Medwin has provided no authority to transform these general criticisms into arguments entitling it to relief. The Court's role is limited to two inquiries: (1) determining whether the Secretary applied the correct legal standards; and (2) determining whether there is substantial evidence in the record to support the Secretary's decision. Estate of Morris v. Shalala, 207 F.3d 744, 745. Medwin has not identified any legal errors in the Secretary's decision, nor has it shown that substantial evidence fails to support her decision. Moreover, for the reasons provided above, the Secretary's decision is supported by correct legal standards and substantial evidence.

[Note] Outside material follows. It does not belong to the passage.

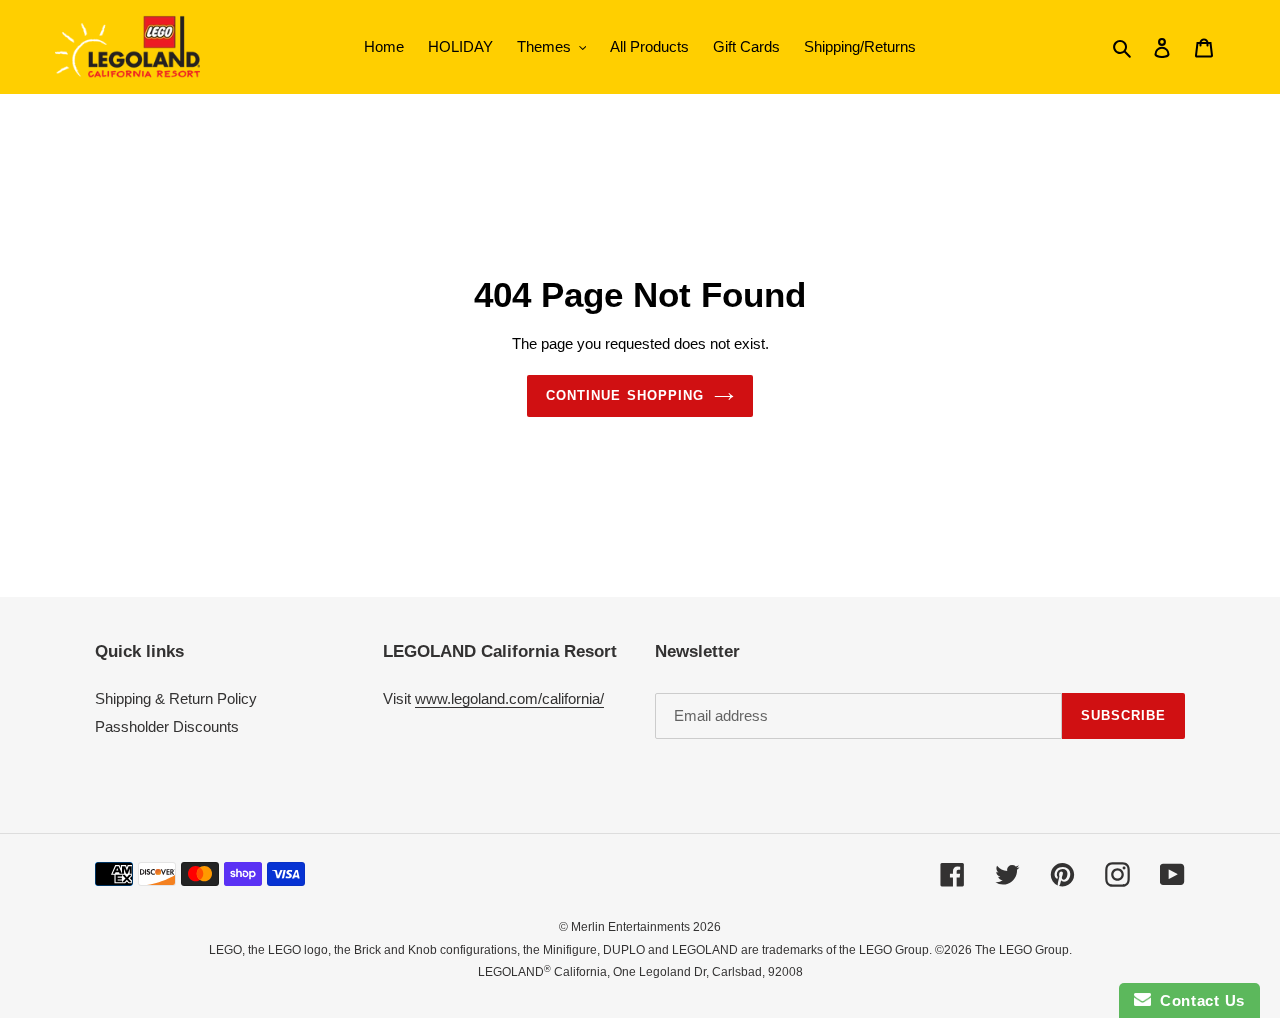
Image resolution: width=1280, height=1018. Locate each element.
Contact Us (1198, 1000)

It is, therefore, recommended that the Court: (1) grant the Secretary's Cross Motion for Summary Judgment; (2) deny Medwin's Motion for Summary Judgment; and, (3) dismiss this civil action with prejudice.
V. Recommendation
For the foregoing reasons, it is recommended that the Court: (1) grant the Secretary's Cross Motion for Summary Judgment; (2) deny Medwin's Motion for Summary Judgment; and, (3) dismiss this civil action with prejudice.
VI. Notice to Parties
A party's failure to file written objections to the proposed findings, conclusions, and recommendation in a magistrate judge's report and recommendation within fourteen days after being served with a copy shall bar that party, except upon grounds of plain error, from attacking on appeal the unobjected-to proposed factual findings and legal conclusions accepted by the district court, provided that the party has been served with notice that such consequences will result from a failure to object. Douglass v. United Services Auto. Ass'n, 79 F.3d 1415 (5th Cir. 1996).
Signed on this 31st day of January, 2017.